What Gummy Industries can teach us about RenDanHeYi transformations

We had more than one reason to reconsider our certainties regarding RenDanHeYi transformations after hearing Fabrizio and Alessandro sharing how they had tailored to Gummy Industries the guidelines created by Haier.

  • One year is enough. Micro-enterprises, prototypical Ecosystem Micro-Communities, Industry and Shared services Platforms, and even the incorporation of the first new entities have all been designed and prototyped in less than six months to be launched and validated within the first year. That’s nothing compared to both the complexity and times required by Haier’s journey and the path of many other large enterprises. Together with MAQE, this confirms how quickly a mature RenDanHeYi implementation may happen in smaller environments when the right conditions are met.
  • From work to incubation at scale. Even more substantially, Gummy Industries commenced a business model transition, from doing work to acting as the venture builder, incubating others to do work, which more and more firms are attempting. Thanks to their success and experience, the two founders decided to give back to their community of younger colleagues by nurturing their possibility to follow the same path quicker, safer, and more effective. To the best of our knowledge, the RenDanHeYi is the best-suited model to support this specific evolution.
  • Faith in human potential. The great returns that could be generated by giving “ordinary employees” the power and responsibility so far allowed only to business owners are the first lessons learned by Fabrizio and Alessandro. Seeing copywriters, digital strategists, marketers, and social media experts go from professionals to entrepreneurs able to decide and direct themselves and their teams in 6 months is an incomparable value for them and the firm. For this to materialize, a lead back management approach and high amounts of faith in the potential of each and every colleague have to be infused into the system.
  • It must start from the top. In Gummy Industries, it all started and progressed so smoothly because of the willingness of the founders to intentionally step back and proactively distribute their power to the rest of the organization. Not just courage but also a natural sensitivity to the challenges emerging in the market, the needs manifested by employees internally, and awareness about new organizational models are unfortunately still rare in founders, leaders, and owners. Much remains to do to make similar enabling traits a common management starting point.
  • Employees stepping forward. At the same time, selected colleagues accepted to jump ahead, taking over some of that responsibility, risk, and fun by rising to the position of leaders and owners, more than workers or even bosses. Both parties must embrace the risk by seeing in it the best guarantee for a thriving future.
  • The message is the model. Encapsulating the complexity of the RenDanHeYi into a cool, simplified, Italian storytelling with friendly, easy-to-understand graphics helped the founders intrigue, onboard, and energize their colleagues into a profound and potentially uncomfortable transformation. Since organizational design hardly succeeds at warming business people’s hearts, creativity must be used to attract, build bridges and make the experimentation more attractive.
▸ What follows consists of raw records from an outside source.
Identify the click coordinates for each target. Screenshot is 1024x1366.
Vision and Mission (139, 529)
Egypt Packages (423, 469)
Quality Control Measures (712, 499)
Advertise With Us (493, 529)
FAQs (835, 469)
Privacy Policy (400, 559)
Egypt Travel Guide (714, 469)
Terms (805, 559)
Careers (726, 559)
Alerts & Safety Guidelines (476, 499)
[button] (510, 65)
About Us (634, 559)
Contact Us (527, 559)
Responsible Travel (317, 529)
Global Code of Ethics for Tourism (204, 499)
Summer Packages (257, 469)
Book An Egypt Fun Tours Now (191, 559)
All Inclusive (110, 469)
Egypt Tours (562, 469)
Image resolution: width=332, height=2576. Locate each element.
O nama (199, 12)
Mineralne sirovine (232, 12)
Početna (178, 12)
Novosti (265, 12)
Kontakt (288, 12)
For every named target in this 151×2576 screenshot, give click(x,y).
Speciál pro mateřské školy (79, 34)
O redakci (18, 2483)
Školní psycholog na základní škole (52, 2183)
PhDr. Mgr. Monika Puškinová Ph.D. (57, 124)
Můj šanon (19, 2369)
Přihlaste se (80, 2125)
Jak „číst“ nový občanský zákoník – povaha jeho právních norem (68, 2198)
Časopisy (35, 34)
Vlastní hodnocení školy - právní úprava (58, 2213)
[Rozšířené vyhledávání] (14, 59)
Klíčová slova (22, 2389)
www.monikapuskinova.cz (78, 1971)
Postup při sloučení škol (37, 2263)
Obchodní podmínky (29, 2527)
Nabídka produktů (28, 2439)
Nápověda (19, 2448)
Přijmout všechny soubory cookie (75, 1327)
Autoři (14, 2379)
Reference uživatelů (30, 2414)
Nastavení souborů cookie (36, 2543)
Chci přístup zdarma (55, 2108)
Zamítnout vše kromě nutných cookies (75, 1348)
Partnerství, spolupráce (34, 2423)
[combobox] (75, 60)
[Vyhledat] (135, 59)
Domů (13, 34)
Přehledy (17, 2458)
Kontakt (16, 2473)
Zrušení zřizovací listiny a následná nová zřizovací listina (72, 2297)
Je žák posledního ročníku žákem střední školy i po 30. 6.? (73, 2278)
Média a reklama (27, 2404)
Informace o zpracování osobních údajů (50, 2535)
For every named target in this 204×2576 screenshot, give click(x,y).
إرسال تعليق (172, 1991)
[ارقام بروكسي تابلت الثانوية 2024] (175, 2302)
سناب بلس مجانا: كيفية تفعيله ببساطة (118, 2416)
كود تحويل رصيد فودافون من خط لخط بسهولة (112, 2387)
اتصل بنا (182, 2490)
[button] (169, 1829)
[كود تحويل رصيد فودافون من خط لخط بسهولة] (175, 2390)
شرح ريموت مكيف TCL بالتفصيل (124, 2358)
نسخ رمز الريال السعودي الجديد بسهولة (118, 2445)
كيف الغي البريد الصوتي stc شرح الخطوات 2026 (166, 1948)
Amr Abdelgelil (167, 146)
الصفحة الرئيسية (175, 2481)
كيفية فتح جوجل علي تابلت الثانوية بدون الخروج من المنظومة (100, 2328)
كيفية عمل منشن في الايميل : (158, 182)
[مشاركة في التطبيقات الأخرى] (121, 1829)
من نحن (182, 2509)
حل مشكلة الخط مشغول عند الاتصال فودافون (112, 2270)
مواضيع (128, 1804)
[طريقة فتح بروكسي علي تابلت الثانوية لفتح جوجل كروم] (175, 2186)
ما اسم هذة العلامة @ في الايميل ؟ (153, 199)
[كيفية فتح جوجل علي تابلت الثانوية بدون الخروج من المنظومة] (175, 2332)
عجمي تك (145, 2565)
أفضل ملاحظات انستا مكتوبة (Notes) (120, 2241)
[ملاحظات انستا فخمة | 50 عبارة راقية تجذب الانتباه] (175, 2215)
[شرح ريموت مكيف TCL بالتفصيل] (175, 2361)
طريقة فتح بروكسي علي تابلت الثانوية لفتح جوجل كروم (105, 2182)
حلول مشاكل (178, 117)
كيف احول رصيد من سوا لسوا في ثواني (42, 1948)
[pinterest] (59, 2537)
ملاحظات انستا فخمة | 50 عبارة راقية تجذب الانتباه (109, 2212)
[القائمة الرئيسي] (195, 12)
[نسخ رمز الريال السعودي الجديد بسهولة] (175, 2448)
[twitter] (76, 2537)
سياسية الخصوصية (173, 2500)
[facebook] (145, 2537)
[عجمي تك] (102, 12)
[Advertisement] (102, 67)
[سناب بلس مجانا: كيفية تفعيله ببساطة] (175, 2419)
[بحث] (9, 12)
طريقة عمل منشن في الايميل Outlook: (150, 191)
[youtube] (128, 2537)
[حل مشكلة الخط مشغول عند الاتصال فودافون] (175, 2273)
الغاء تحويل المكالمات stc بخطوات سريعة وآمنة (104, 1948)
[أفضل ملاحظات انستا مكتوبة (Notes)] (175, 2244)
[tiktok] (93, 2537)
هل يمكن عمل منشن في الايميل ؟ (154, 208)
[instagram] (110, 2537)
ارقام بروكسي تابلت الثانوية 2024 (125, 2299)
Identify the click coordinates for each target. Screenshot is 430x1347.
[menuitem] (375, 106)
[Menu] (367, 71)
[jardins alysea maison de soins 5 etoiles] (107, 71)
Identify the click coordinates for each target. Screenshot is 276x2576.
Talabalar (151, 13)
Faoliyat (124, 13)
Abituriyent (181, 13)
Initial returns to positively look at the future

Are there already tangible paybacks from all this work after only six months? The answer is a clear and promising yes, at least at two levels:

  • From a financial perspective, by June, the revenues generated by kitchens and restaurants had already offset the entire costs for the fiscal year, months ahead of what happened in the past. The advantage accumulated will get reinvested in further perfecting the model design and the freedom allowed to entrepreneurial teams.
  • Still, the company feels monetary returns to be the wrong KPI for the transition. More interestingly to them, the introduction of kitchens helped Gummy Industries and its founders to switch to an outside-in relationship with the market by having Chefs and brigades swiftly identify and develop the new services that clients desire at a specific point in time. As a result, seven new offerings have emerged in 1 year instead of the seven years it would have taken through a traditionally sequential approach. New consulting services for the metaverse are an example of a distributed, forward-looking take to anticipating premium offerings that will soon generate traction. Each new service could attract additional corporate clients, drive hundreds of thousands of revenues and increase the credibility and desirability of the brand.

Thanks to this, significant growth rates are projected for the end of the year, and we, at Boundaryless, are committed to checking again soon with Gummy to keep learning from their experience.


Are you into future-proof organization design concepts, techniques, and tools?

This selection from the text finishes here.